Snowy Owls of Boundary Bay, A Closer Look

December 1, 2012 — 10 Comments

As winter slowly returns to the Pacific Coast of Canada, I thought about the snowy owls that resided at Boundary Bay, south of Vancouver, during the early months of the year. Snowy owls in these parts are supposedly rare, and dependent on the availability of lemmings on the Arctic tundra. I’m not sure if they will return this winter, but if they don’t, I still have enough photos for a few more blog posts. I ensure this one is rather light, as there are enough serious articles out there already.

 One of my favorite photos, in the background is beautiful Mount Baker in Washington State. If you have not seen it yet, please read my post, A Snowy Owl And Mount Baker, Boundary Bay. Okay. Here we go ( I apologize in advance ):

This snowy owl, apparently winking at me.

Snowy Owl, Mount Baker, Boundary Bay, Canada


While this one gave me the eye.

Snowy Owl, The eye Boundary Bay, Canada


No matter the angle, I still got the eye ( I don’t think I looked suspicious ).

Snowy Owl, Looking Back, Boundary Bay, Canada


A sleepy snowy owl in the evening sky.

Snowy Owl, Mount Baker, stump, Boundary Bay, Delta



This owl was a little timid.

Snowy Owl on Stump Boundary Bay, Canada


This one was being goofy…

Snowy Owl, Goofy look Boundary Bay, Canada


and sometimes, there were two hoot stared at me.

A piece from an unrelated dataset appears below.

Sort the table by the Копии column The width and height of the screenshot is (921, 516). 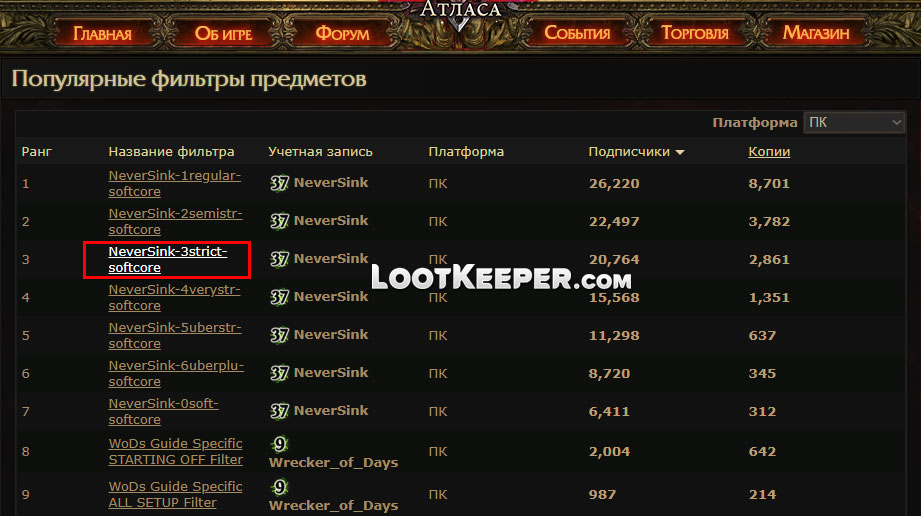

Snowy Owls,Two Staring, Boundary Bay, Canada


 This owl looked a little ruffled…

Snowy Owl, Boundary Bay, Canada


and this one somewhat startled.

Snowy Owl,The Stare, Boundary Bay, Canada


I thought she was being cute.

Snowy Owl, Looking back on logs, Boundary Bay, Canada


While these looked squeamish…

Snowy Owl, Hiding, Boundary Bay, Canada


 and very serious.

Snowy Owl, Looking back on logs, Boundary Bay, Canada


The final word from this owl, “Hey you! Leave us alone and take everyone with you.”

Snowy Owl, Boundary Bay, Vancouver Canada

I hope you enjoyed this post. I really wish I had a better lens. Santa, are you listening?  For larger photos, please visit the Facebook pages for Camino My Way and Camino De Santiago In 20 Days. If you missed it, here’s another post featuring the snowy owls at Boundary Bay, Snowy Owls In Trees, Evening Walks at Boundary Bay. Thanks for your time.

If you have my book, Camino de Santiago In 20 Days, or have ordered it, I really appreciate your support. It’s also out on Kindle and Kobo. My Goodreads and Amazon pages have reviews and more information. Please share this post, and thanks for your time.

About Randall St. Germain

Randall St. Germain, author of Camino de Santiago In 20 Days, is a middle-aged Canadian Boy who is passionate about nature, photography, hiking, music, and self-improvement. After the death of his mother, he chose to walk the famous pilgrimage, the Camino de Santiago, across the north of Spain, despite knowing little about it. He certainly didn’t plan to write a book until the latter days of his Camino. Similar to walking the Camino, writing and publishing a book was a learning experience. It was also very rewarding, and part of his ongoing journey. Please join him as he takes you along on his journey in Camino de Santiago In 20 Days, and on his blog Camino My Way.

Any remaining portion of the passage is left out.